The union had filed “a legally baseless lawsuit” against her, going so far “as to seek emergency relief from the court to circumvent the public records law and prevent Nicole from receiving public information,” the institute explained Monday.

But the NEA now has withdrawn its demands.

“Nicole has contended since the union first filed this case that the union has no standing and no legal right to bring the action. The union’s voluntary withdraw of its motion appears to recognize the union’s flimsy legal standing,” the institute reported.

It was earlier this year that Solas started requesting public records requests to find out her daughter’s kindergarten curriculum in Rhode Island, the institute explained. But she was “stonewalled and even threatened with legal action. The Goldwater Institute made an additional records request on her behalf—and in response, the South Kingstown School Committee hit her with a $74,000 bill to get the information she sought.”

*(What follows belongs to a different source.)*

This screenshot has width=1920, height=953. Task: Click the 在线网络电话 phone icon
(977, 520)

Additionally, the NEA had demanded a court order to direct the South Kingstown School Committee to stop responding to Solas’ records requests.

The removal of that demand now means the school “must still meet its statutory deadlines and other requirements to respond to Nicole’s public records requests,” the Institute said.

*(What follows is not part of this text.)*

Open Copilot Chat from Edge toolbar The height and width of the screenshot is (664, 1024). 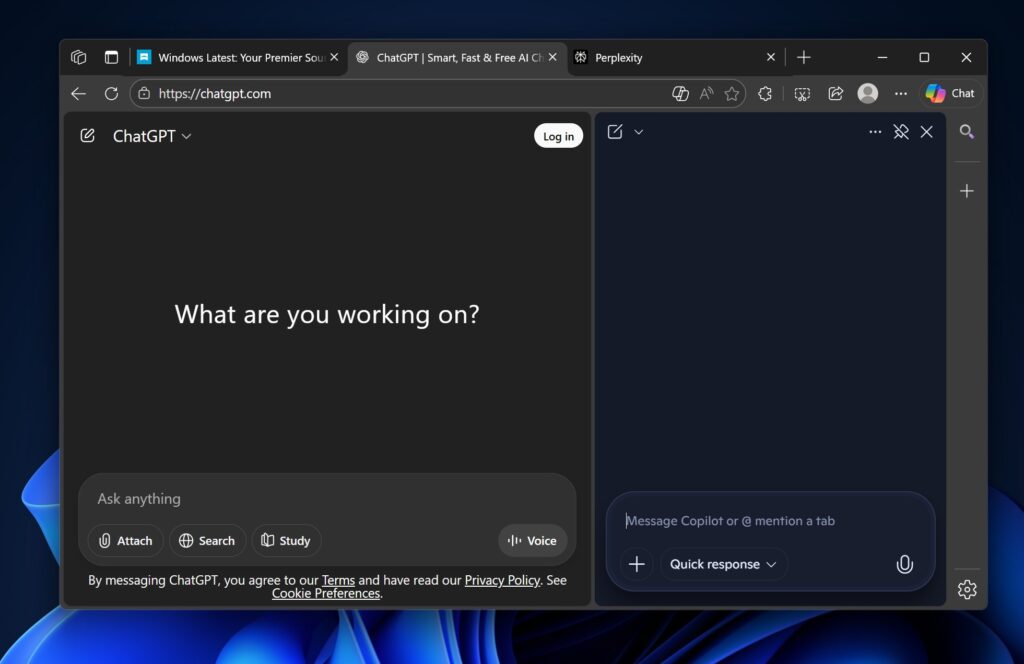point(947,93)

“Nicole and every parent has every right to know what is being taught in their children’s classrooms,” said Goldwater Institute Director of National Litigation Jon Riches, who represents Solas. “The union’s reprehensible attempt to harass and intimate Nicole and other parents was seen today for what it is—a legally baseless assault that will not stand.”

Solas explained, “The public information I’m seeking is not and should not be a government secret, and I will continue to stand up for my right to know what is taught in our children’s schools.”

The NEA’s attack on Solas was highlighted by the fact the massive union has a $300 million budget, and was using it to attack the Rhode Island mom.

Solas, concerned like many parents about the move toward politically biased curriculum in schools, had emailed the principal of her school in the South Kingstown School District asking for the kindergarten curriculum.

Specifically she wanted to know if it would include teaching children those political biases.